The plants, the people and the water needed to create California’s lush and exotic gardens come from other places, other lands. Even the palm trees that are so symbolic of Southern California were mostly imported from elsewhere. Out of hundreds of species of palm trees growing in California, only one, Washingtonia filifera, is native to the state.
“Social inequality and power exemplified by successive waves of conquests, colonization, property disputes, land development and labor exploitation, together with the newcomers’ desire for fantasy, beauty and enchantment, have etched the garden landscape,” Hondagneu-Sotelo wrote in her book.
She argues that our engagements with gardens are shaped by social class and our access to money, land, time and labor.
That labor, she notes, is largely invisible.
“Open up any garden magazine and you’ll see gorgeous art photography of these beautiful, perfectly manicured Californian garden landscapes. The labor, however, is never featured,” she said. “None of these beautiful residential gardens would be maintained without immigrant gardeners, the majority of them Latino men.”
Pleasure and power
In her book, Hondagneu-Sotelo discusses ways in which gardens embody both pleasure and power. Private residential gardens may be used in a symbolic display of power and wealth, and for pleasurable moments of relaxation. But, she pointed out, the relationships that go into creating those gardens also literally embody the dynamics of power that exist between the wealthy homeowner and the often impoverished immigrant workers employed to create and maintain them.
“That dualism is key in all gardens,” she said. “We think of gardens as pleasurable, tranquil havens, we carry images in our minds of Eden and Shangri-La. However, I also wanted to discuss the fact that making one person’s paradise may involve destroying someone else’s home and may also lead to exclusion, exploitation and conflict.”

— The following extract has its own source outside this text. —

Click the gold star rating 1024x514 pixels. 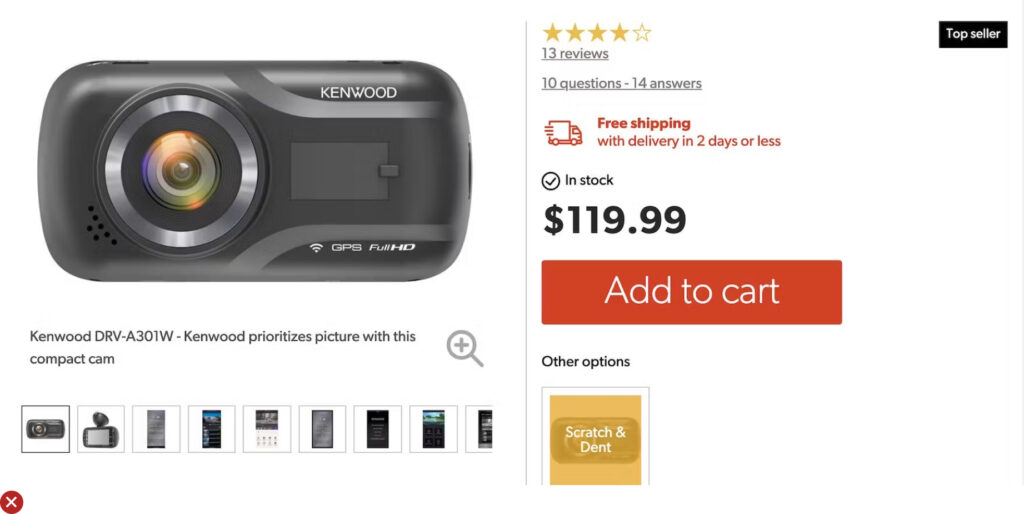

Hondagneu-Sotelo also examines questions of power, status and beauty at The Huntington Botanical Gardens, the leading botanical garden on the West Coast which recently opened a Suzhou-style Chinese garden, thanks to donations from wealthy Taiwanese and Chinese immigrants from the transnational business class.
“In the book I detail that process and ask what are its implications, raising the question of whose culture is considered worthy of being displayed in an institution like The Huntington,” she said. “Mexicans are by far the largest immigrant group in the state, but they do not have the power, the influence or the money to be included at that level.”
Rethinking our greenery
Hondagneu-Sotelo proposes rethinking our gardening practices in ways that would respect social justice, while being both environmentally and culturally sustainable. She suggested creating more urban community and public gardens, bidding farewell to the hitherto cherished Victorian-style lawn, and moving toward more drought-resistant edibles and ornamentals.
“Some people dismiss Southern California as a dystopian, apocalyptic land of plastic and concrete built on false promises and hyperbole. Yes, some of this is true. But I choose to articulate a narrative that emphasizes the talents and radical heterogeneity that multiple migrations have spawned here, and to celebrate the beauty and potential of nature, and the promise of social change that may foster a more ecological and democratic Eden on Earth,” she wrote in the preface. “I don’t think it’s too late.”